### [Material provided]

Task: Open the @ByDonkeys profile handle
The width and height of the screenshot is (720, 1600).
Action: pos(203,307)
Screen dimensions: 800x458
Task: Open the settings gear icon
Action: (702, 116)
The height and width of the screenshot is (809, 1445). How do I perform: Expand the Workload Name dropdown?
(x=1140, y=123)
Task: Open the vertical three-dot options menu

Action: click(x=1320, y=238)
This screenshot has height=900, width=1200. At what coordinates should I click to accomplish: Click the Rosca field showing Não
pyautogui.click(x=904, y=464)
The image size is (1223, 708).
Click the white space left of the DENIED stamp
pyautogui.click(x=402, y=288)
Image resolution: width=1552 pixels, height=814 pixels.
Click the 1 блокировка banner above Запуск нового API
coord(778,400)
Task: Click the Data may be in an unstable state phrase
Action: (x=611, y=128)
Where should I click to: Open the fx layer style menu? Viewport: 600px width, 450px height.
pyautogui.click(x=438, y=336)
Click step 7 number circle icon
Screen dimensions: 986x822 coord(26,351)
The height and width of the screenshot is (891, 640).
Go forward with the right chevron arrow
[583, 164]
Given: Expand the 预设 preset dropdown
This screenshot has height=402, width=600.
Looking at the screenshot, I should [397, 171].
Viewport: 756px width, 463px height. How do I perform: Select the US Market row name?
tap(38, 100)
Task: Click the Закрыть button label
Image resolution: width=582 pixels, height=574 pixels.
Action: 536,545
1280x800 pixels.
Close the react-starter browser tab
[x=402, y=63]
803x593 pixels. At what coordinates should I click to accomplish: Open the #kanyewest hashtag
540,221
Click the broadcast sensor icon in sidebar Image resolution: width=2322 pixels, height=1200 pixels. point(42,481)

### [Direction]
Set out every line of the records above as a numbered list, and skip any blank lines.

### [Solution]
1. Task: Open the @ByDonkeys profile handle
2. The width and height of the screenshot is (720, 1600).
3. Action: pos(203,307)
4. Screen dimensions: 800x458
5. Task: Open the settings gear icon
6. Action: (702, 116)
7. The height and width of the screenshot is (809, 1445). How do I perform: Expand the Workload Name dropdown?
8. (x=1140, y=123)
9. Task: Open the vertical three-dot options menu
10. Action: click(x=1320, y=238)
11. This screenshot has height=900, width=1200. At what coordinates should I click to accomplish: Click the Rosca field showing Não
12. pyautogui.click(x=904, y=464)
13. The image size is (1223, 708).
14. Click the white space left of the DENIED stamp
15. pyautogui.click(x=402, y=288)
16. Image resolution: width=1552 pixels, height=814 pixels.
17. Click the 1 блокировка banner above Запуск нового API
18. coord(778,400)
19. Task: Click the Data may be in an unstable state phrase
20. Action: (x=611, y=128)
21. Where should I click to: Open the fx layer style menu? Viewport: 600px width, 450px height.
22. pyautogui.click(x=438, y=336)
23. Click step 7 number circle icon
24. Screen dimensions: 986x822 coord(26,351)
25. The height and width of the screenshot is (891, 640).
26. Go forward with the right chevron arrow
27. [583, 164]
28. Given: Expand the 预设 preset dropdown
29. This screenshot has height=402, width=600.
30. Looking at the screenshot, I should [397, 171].
31. Viewport: 756px width, 463px height. How do I perform: Select the US Market row name?
32. tap(38, 100)
33. Task: Click the Закрыть button label
34. Image resolution: width=582 pixels, height=574 pixels.
35. Action: 536,545
36. 1280x800 pixels.
37. Close the react-starter browser tab
38. [x=402, y=63]
39. 803x593 pixels. At what coordinates should I click to accomplish: Open the #kanyewest hashtag
40. 540,221
41. Click the broadcast sensor icon in sidebar Image resolution: width=2322 pixels, height=1200 pixels. point(42,481)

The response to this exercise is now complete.